Get vCenter User Sessions and Idle times with PowerCLI

Today I was looking into a small “nice to have” notification system for users that had left their vSphere clients open and logged into vCenter. I found this great bit of script to list currently logged in users over at blog.vmpros.nl and thought I would expand on this in my own way to generate a handy list of logged in users and their current idle time – similar to the way the “Sessions” tab in the vSphere client displays user session information. When I got home this evening I expanded on the original script from vmpros.nl to create the following:

 

$Now = Get-Date
$Report = @()
$svcRef = new-object VMware.Vim.ManagedObjectReference
$svcRef.Type = "ServiceInstance"
$svcRef.Value = "ServiceInstance"
$serviceInstance = get-view $svcRef
$sessMgr = get-view $serviceInstance.Content.sessionManager
foreach ($sess in $sessMgr.SessionList){
   $time = $Now - $sess.LastActiveTime
   # Our time calculation returns a TimeSpan object instead of DateTime, therefore formatting needs to be done as follows:
   $SessionIdleTime = '{0:00}:{1:00}:{2:00}' -f $time.Hours, $time.Minutes, $time.Seconds
   $row = New-Object -Type PSObject -Property @{
   		Name = $sess.UserName
		LoginTime = $sess.LoginTime
		IdleTime = $SessionIdleTime
	} ## end New-Object
	$Report += $row
}
$Report

 

[download id=”6″]

 

Here is an example of the output of the script:

 

Using this bit of PowerCLI script, it should be easy for you to create your own notification system based on user session idle time, or some functionality that would disconnect idle users.
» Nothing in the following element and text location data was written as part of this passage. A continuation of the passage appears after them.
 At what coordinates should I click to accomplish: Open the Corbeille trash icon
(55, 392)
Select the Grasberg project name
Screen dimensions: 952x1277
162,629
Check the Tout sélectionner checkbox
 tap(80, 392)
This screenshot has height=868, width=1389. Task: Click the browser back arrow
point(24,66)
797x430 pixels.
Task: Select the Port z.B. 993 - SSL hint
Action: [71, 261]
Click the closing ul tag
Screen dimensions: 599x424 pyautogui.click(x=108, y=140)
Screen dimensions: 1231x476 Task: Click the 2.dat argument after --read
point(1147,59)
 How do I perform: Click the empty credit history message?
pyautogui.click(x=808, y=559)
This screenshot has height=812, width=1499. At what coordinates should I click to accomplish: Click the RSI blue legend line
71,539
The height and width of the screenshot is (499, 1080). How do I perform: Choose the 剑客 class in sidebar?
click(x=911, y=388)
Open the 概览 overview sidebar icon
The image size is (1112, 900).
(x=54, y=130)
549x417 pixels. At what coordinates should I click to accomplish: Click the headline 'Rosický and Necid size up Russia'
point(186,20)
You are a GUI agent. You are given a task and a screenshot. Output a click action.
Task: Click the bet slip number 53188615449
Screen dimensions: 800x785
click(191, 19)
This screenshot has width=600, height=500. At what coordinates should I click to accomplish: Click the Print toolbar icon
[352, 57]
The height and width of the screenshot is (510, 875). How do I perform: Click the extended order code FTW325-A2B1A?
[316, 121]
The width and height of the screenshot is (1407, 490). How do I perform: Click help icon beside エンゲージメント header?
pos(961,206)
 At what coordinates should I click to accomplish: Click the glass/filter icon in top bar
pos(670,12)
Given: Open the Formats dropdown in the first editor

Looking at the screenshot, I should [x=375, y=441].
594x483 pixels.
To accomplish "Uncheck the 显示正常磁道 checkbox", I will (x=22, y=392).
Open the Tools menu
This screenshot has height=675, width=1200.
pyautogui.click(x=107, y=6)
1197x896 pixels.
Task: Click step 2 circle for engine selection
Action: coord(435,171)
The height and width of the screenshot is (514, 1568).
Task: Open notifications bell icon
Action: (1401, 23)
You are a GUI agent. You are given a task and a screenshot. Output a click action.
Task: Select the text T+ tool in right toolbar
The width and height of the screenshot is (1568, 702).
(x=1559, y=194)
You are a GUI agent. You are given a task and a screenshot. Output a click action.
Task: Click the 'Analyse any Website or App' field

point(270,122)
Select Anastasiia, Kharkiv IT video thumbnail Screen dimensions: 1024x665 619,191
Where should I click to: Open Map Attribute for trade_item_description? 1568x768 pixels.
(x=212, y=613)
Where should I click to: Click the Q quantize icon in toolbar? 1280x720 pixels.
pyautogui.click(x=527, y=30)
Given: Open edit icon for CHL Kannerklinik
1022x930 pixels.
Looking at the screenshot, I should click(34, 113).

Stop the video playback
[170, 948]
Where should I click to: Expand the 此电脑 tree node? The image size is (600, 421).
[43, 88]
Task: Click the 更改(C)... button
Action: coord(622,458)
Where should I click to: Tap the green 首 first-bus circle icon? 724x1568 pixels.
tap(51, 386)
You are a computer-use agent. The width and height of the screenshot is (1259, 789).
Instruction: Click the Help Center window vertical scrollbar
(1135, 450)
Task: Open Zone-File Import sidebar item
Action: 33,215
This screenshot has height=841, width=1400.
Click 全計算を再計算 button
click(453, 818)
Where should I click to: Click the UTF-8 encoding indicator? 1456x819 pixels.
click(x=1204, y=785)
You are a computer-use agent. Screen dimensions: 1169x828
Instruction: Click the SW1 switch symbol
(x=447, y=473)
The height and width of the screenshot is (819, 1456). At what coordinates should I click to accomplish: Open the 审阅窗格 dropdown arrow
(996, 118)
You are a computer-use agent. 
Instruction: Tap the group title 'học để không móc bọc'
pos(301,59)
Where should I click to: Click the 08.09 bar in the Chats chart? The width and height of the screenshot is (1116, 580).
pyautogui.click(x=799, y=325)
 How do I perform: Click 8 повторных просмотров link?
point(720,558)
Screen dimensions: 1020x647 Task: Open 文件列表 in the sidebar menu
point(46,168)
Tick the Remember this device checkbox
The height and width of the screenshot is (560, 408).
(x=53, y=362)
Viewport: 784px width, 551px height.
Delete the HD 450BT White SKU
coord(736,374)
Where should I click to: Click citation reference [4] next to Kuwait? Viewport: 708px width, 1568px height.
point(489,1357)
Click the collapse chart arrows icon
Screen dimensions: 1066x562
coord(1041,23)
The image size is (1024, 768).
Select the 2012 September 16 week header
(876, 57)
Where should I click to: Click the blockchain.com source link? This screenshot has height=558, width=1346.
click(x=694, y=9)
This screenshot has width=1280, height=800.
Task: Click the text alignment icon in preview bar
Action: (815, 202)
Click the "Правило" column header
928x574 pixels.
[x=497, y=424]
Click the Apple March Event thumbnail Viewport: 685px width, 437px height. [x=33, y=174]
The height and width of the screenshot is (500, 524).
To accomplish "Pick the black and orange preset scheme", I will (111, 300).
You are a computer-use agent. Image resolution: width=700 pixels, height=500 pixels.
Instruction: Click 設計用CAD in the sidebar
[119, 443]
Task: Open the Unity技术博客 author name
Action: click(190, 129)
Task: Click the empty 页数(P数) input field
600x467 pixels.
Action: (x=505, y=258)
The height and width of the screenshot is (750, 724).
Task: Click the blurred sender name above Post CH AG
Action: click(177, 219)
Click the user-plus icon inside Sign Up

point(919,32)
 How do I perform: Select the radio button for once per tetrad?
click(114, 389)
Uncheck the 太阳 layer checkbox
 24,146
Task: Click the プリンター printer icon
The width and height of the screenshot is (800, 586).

Let me know if you do improve on the above, or if you have any other suggestions.

 

6 thoughts on “Get vCenter User Sessions and Idle times with PowerCLI”

  1. Stu :
    It’s helpful to append ‘.ToLocalTime()’ to LoginTime and LastActiveTime.

    Thank You For this Tip!! My time was off eight hours and this fixed it.

  2. Hi Alan,

    Thanks for the feedback – much appreciated. That is a great blog post. I was wondering what kinds of limits were in place for vCenter sessions, as I have always noticed old sessions left over in the environment I work with from PowerCLI scripts! I’ll definitely be looking into using Disconnect-ViSession for these stale/idle sessions going foward – I was already thinking that I didn’t like the fact I was leaving old PowerCLI vCenter sessions over from all my scripts 🙂 Thanks!